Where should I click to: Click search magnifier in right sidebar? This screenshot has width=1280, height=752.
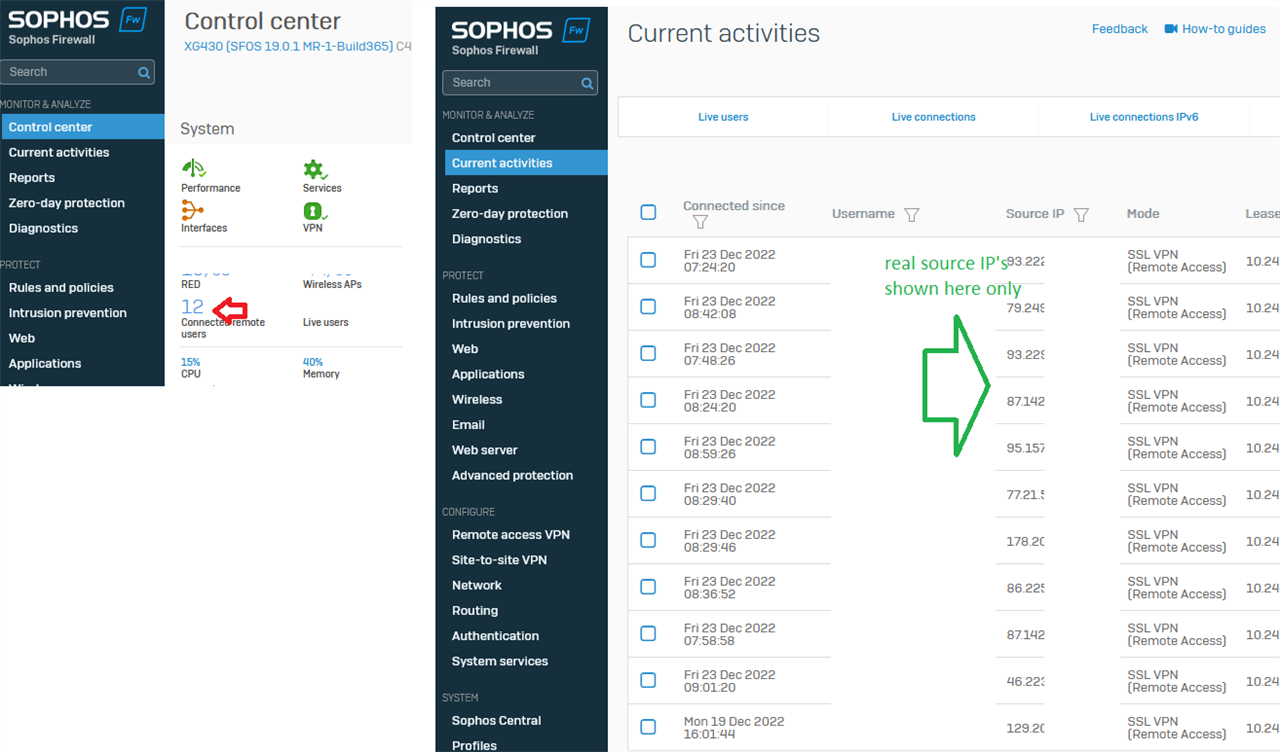[x=588, y=83]
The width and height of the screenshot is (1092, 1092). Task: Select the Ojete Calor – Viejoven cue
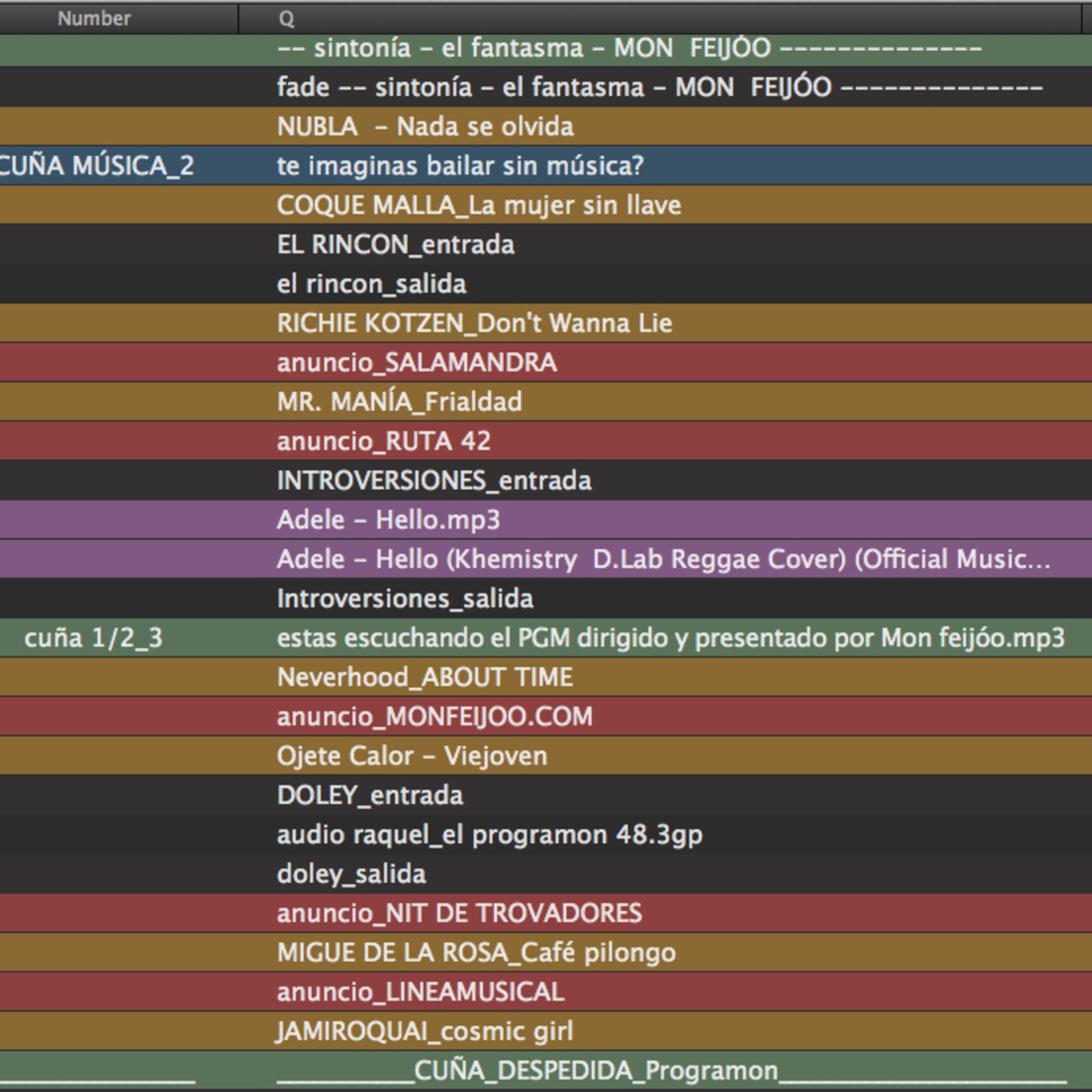click(412, 756)
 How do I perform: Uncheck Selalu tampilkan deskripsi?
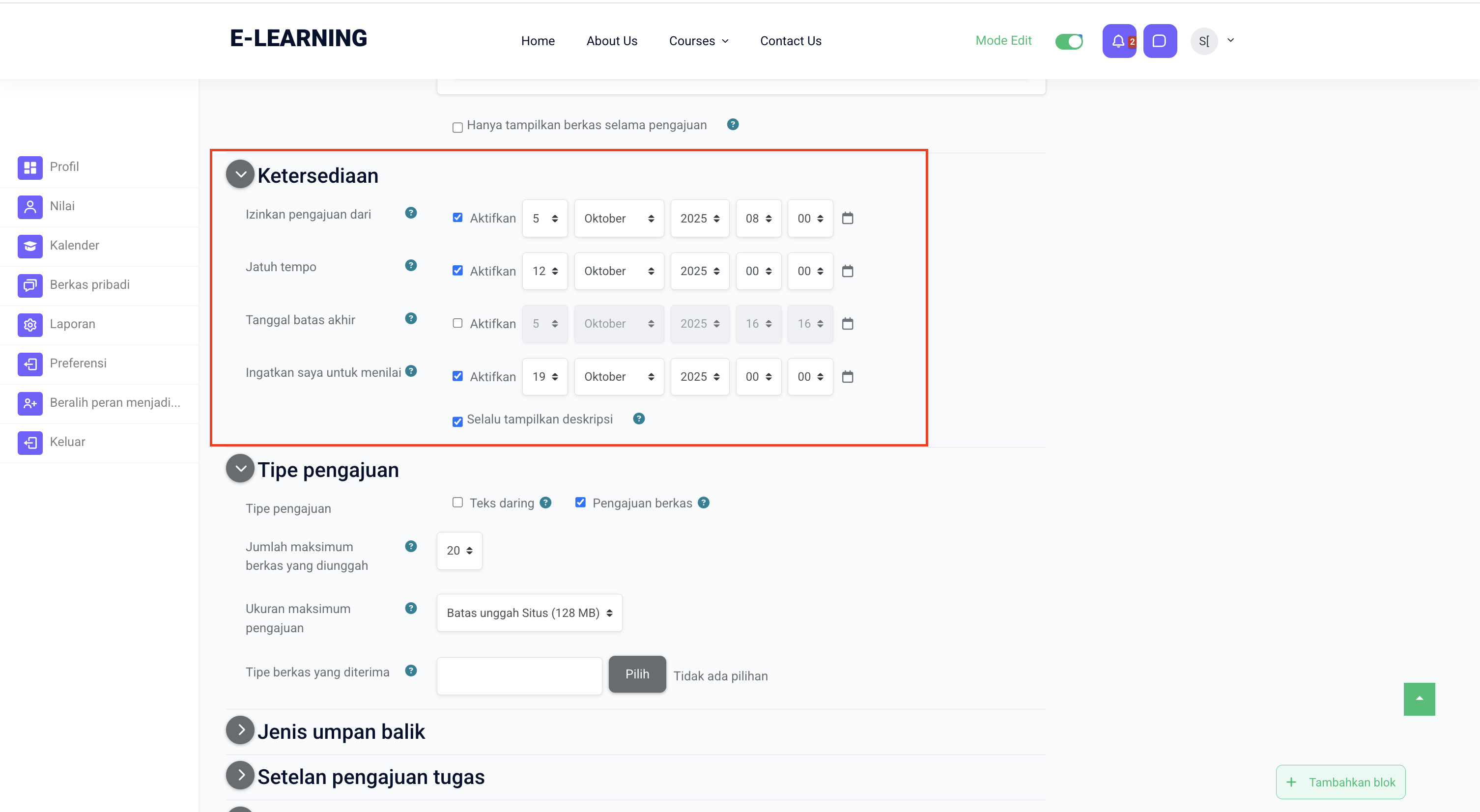[x=457, y=422]

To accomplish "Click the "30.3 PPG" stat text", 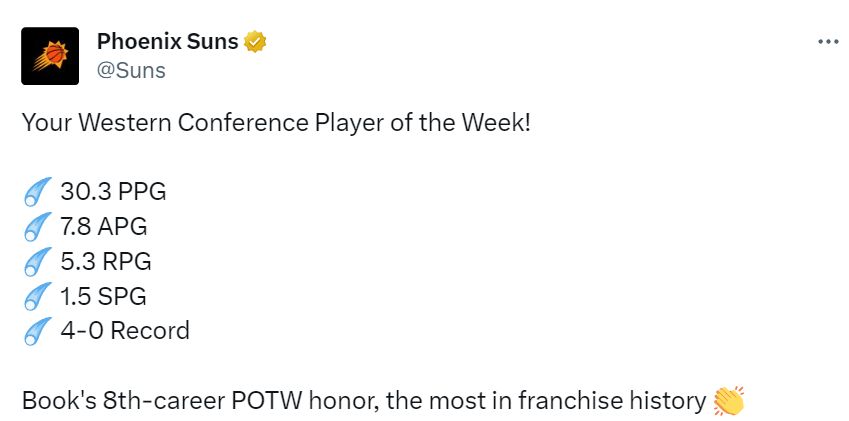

------------------------------------------------------------------------

**Directions**
The full listing, reproduced exactly and without pictures, is the expected output.

**Your response**
Where should I click to: Click search magnifier in right sidebar? This screenshot has width=1280, height=752.
[x=588, y=83]
The width and height of the screenshot is (1092, 1092). Task: Select the Ojete Calor – Viejoven cue
click(412, 756)
 How do I perform: Uncheck Selalu tampilkan deskripsi?
[x=457, y=422]

To accomplish "Click the "30.3 PPG" stat text", 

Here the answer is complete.